Israelische Soldaten 1967. Foto: dpa

Enttäuschend spärlich

Des Sechs-Tage-Kriegs wurde in Medien und Diaspora kaum gedacht. Das hat Gründe.

 

Zwei Wochen vor Beginn des Sechs-Tage-Kriegs - ich selbst studierte damals an der Brandeis-Universität in der Nähe von Boston - hatte sich eine große Anzahl von uns Studierenden der Bostoner Universitäten, selten religiös jüdisch, oft aktiv gegen den Vietnamkrieg oder in der Bürgerrechtsbewegung, als Freiwillige zum Dienst nach Israel gemeldet. Vor Kriegsbeginn schien es ja keineswegs ausgemacht, dass Israel den Krieg gewinnen würde, und niemand konnte sich vorstellen, dass alles bereits in sechs Tagen vorbei sein sollte. Besorgte Eltern, auch überzeugt zionistische, versuchten mit allen Mitteln, einschliesslich des angedrohten Herzinfarktes von Mutter, Großmutter oder Vater, ihre Kinder davon abzuhalten, nach Israel zu fliegen. Mittlerweile prüften «Schlichim», israelische Beauftragte oder Beauftragte der Jewish Agency in Boston uns «Mitnadvim», Freiwillige, auf Herz und Nieren, ob wir denn auch für die Aufgabe geeignet seien. Gleichzeitig war offenkundig, dass sich Israel einen neuen Einwanderungsschub aus diesen Freiwilligen erhoffte - was oft auch in Erfüllung ging.

Begeisterung und Hilfe für Israel waren damals bei der überwältigenden Mehrzahl der Juden der Diaspora eine Selbstverständlichkeit. Selbst jüdischen Kommunisten erweichte oftmals das Herz, und die wenigen Anti-Zionisten wie etwa der Council on American Judaism wurden mit Verachtung gestraft. Gerade auch Juden in Deutschland spendeten Rekordsummen für Israel.
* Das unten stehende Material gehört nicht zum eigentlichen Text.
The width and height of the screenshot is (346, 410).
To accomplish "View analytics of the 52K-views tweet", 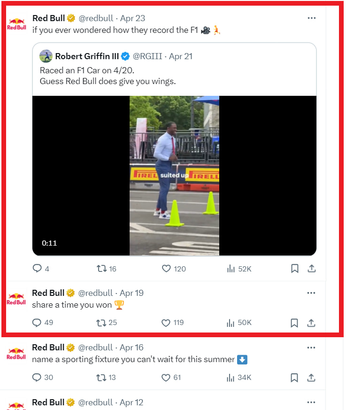I will point(231,269).
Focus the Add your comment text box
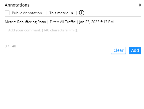144x109 pixels. point(73,33)
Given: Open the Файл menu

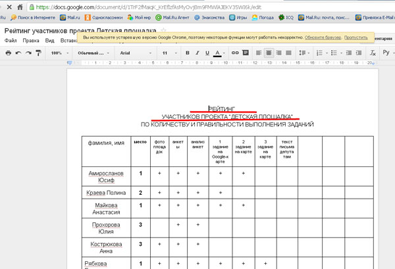Looking at the screenshot, I should click(10, 40).
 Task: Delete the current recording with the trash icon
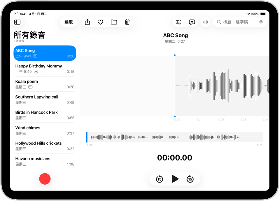point(127,22)
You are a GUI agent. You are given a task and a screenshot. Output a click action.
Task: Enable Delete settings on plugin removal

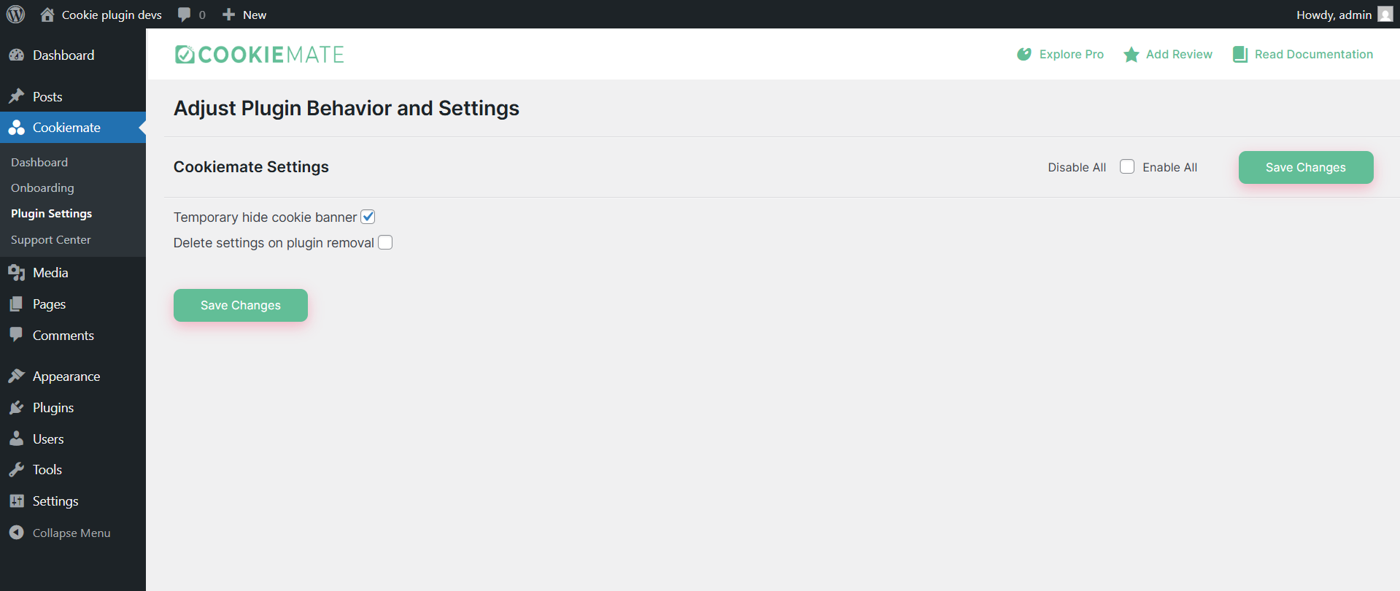(385, 242)
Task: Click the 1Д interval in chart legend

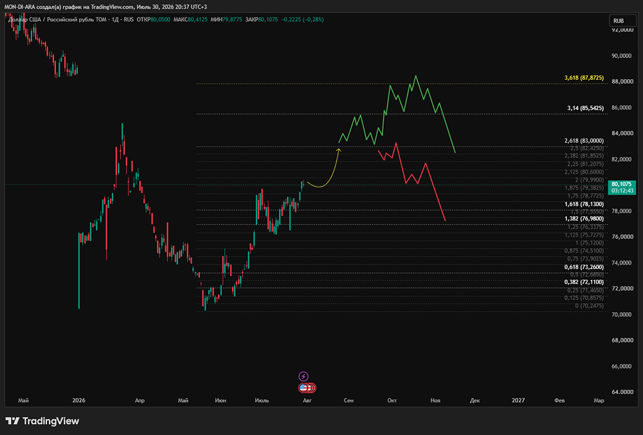Action: coord(115,19)
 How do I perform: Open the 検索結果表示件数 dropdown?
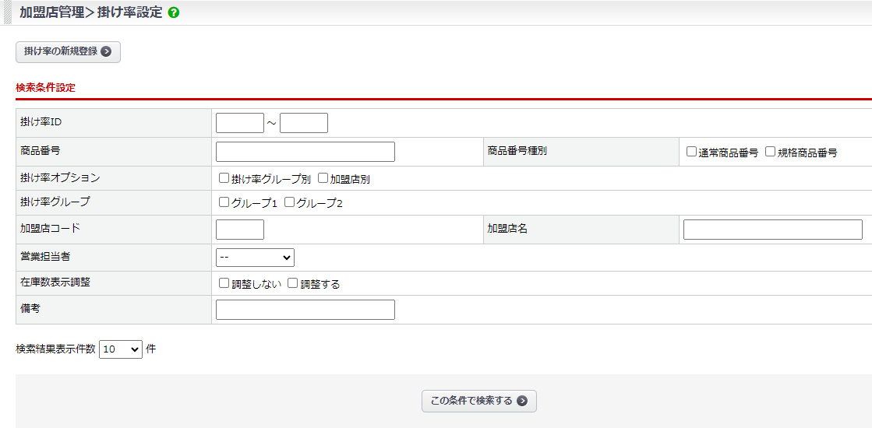(x=120, y=349)
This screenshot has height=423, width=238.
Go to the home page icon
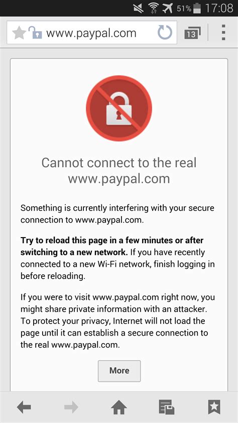click(119, 407)
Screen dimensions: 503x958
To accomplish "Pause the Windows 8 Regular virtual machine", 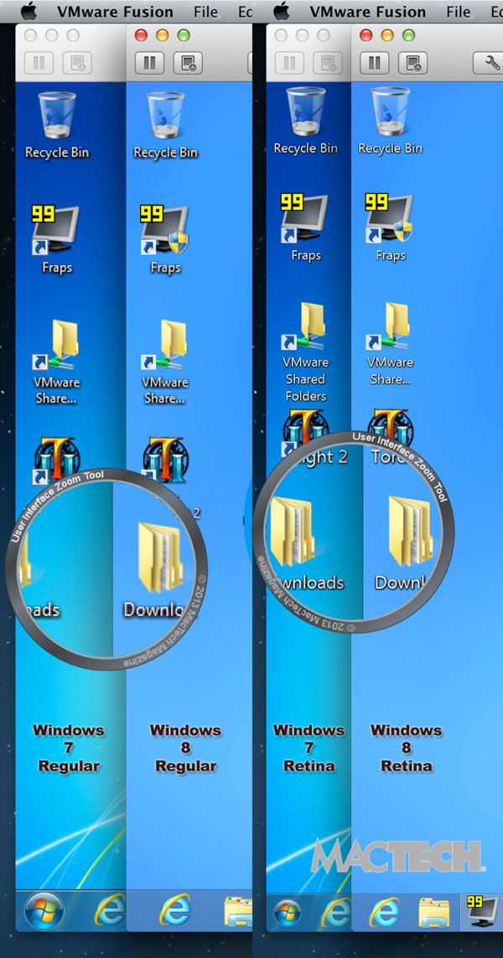I will (149, 63).
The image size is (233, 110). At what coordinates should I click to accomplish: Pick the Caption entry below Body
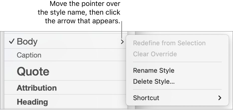click(29, 55)
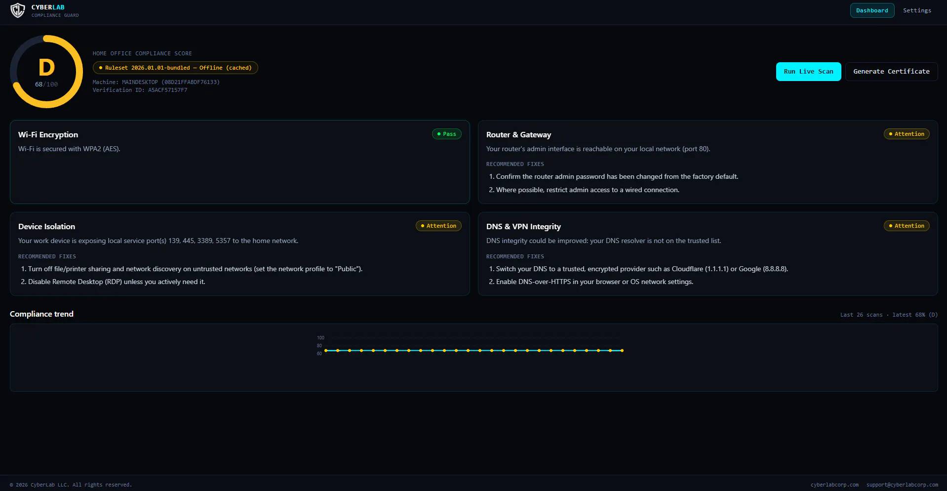
Task: Select the Wi-Fi Encryption card title
Action: (x=48, y=135)
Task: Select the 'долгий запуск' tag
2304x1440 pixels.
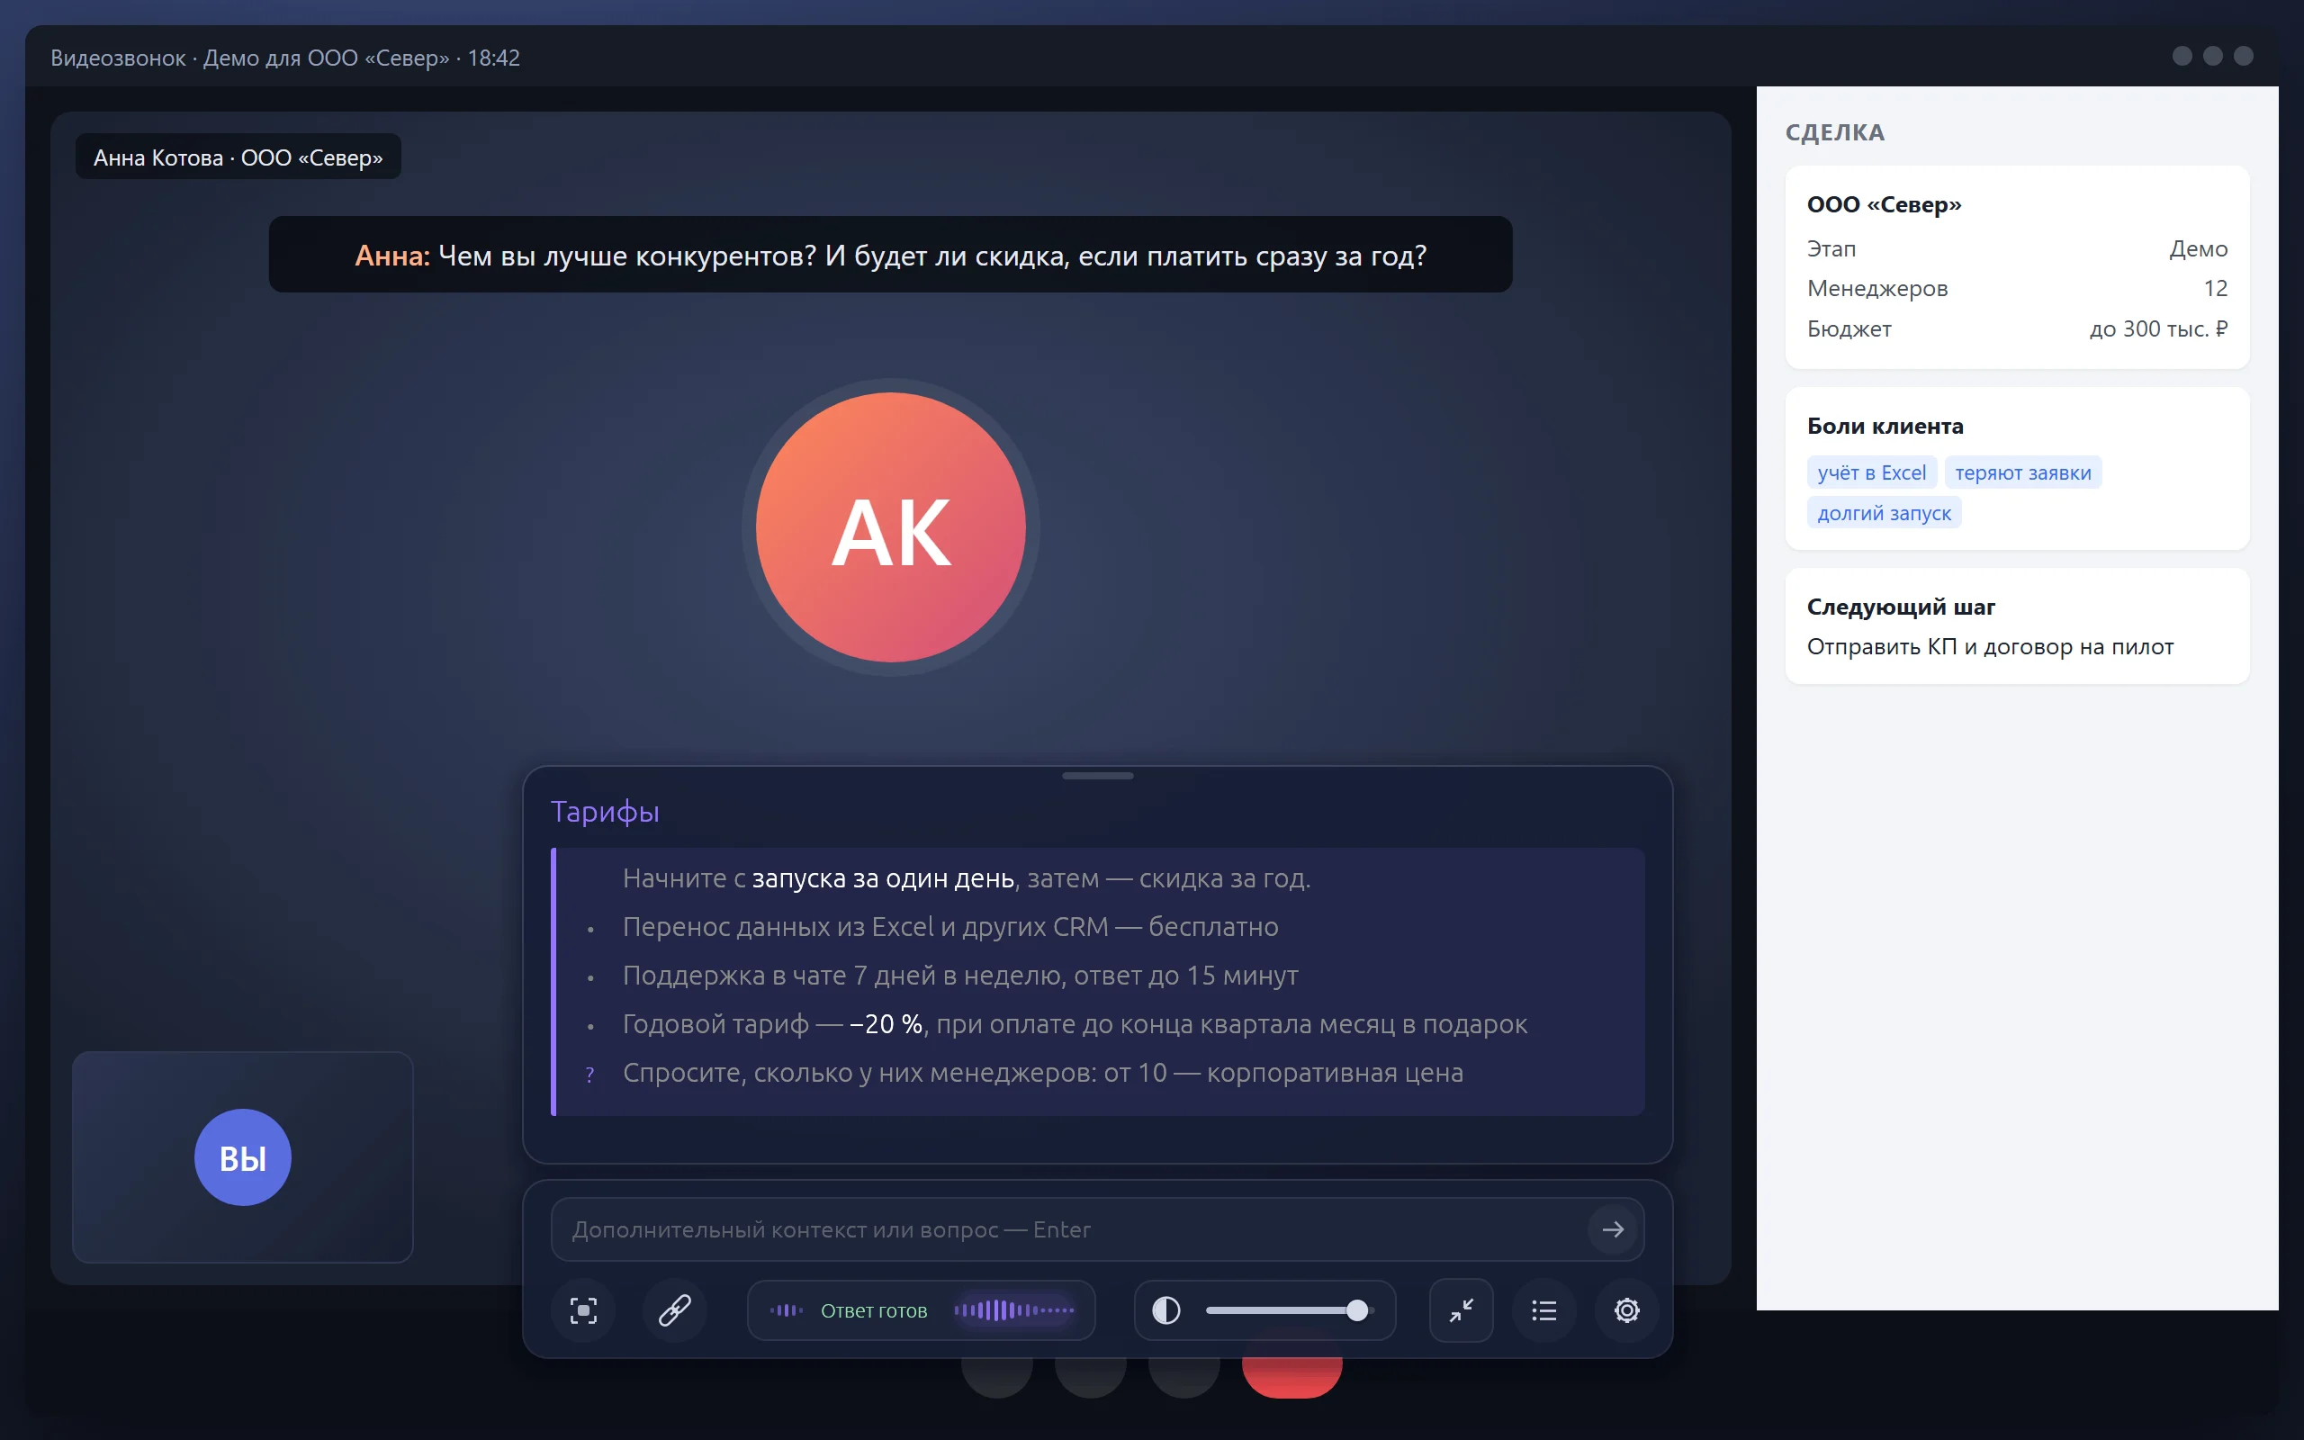Action: point(1883,512)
In einer ähnlichen Lage kann heute von einem jüdischen Konsens nicht die Rede sein. Die besondere Situation der Juden in Deutschland und ihre wenigen jüdischen Kritiker zu Israels Politik sind hier möglicherweise die Ausnahme. Immerhin wurde letztes Jahr auch hier, auf Initiative von Rolf Verleger, die «Schalom» Erklärung von siebzig Erstunterzeichnern veröffentlicht. In Großbritannien erschien im Februar eine Erklärung der «Independent Jewish Voices», unterzeichnet unter anderem von Harold Pinter, Mike Leigh, Eric Hobsbawm und Ellen Dahrendorf. Heute hat sich gerade in der jüngeren jüdischen Generation in Nordamerika und wohl mehr noch in Europa das Judentum in ein religöses, Israel-fixiertes Judentum einerseits und ein eher agnostisches, Diaspora-orientiertes Judentum andererseits polarisiert. Eine Umfrage im Jahre 2004 in den USA ermittelte, dass sich ein Drittel aller Juden Israel nicht verbunden fühlt-und wieviele derer, die sich Israel verbunden fühlen, würden sich heute ähnlich wie 1967 noch für Israel engagieren? Meinen erwachsenen Kindern fiele es beispielsweise nicht ein, als Freiwillige nach Israel zu gehen, und noch dazu, wie damals ihre Eltern, in einem Kibbuz zu arbeiten; vielen anderen Juden in der Diaspora ist Israel aufgrund der israelischen Politik kein besonders wünschenswertes Reiseziel. Vor allem ist ihnen, wie ja auch vielen Israelis, der Militarismus, die Landnahme mit dem Mauerbau und vor allem die Siedlerbewegung, eine Mischung aus messianischem Herrenmenschentum und Cowboy-Mentalität, zutiefst befremdlich, und mehr noch ist vielen befremdlich, dass israelische Regierungen diese Siedler nach Kräften unterstützen. Skeptische Reaktionen der israelischen Politik gegenüber sind heute also gewiss nicht für die nicht-jüdische Seite reserviert.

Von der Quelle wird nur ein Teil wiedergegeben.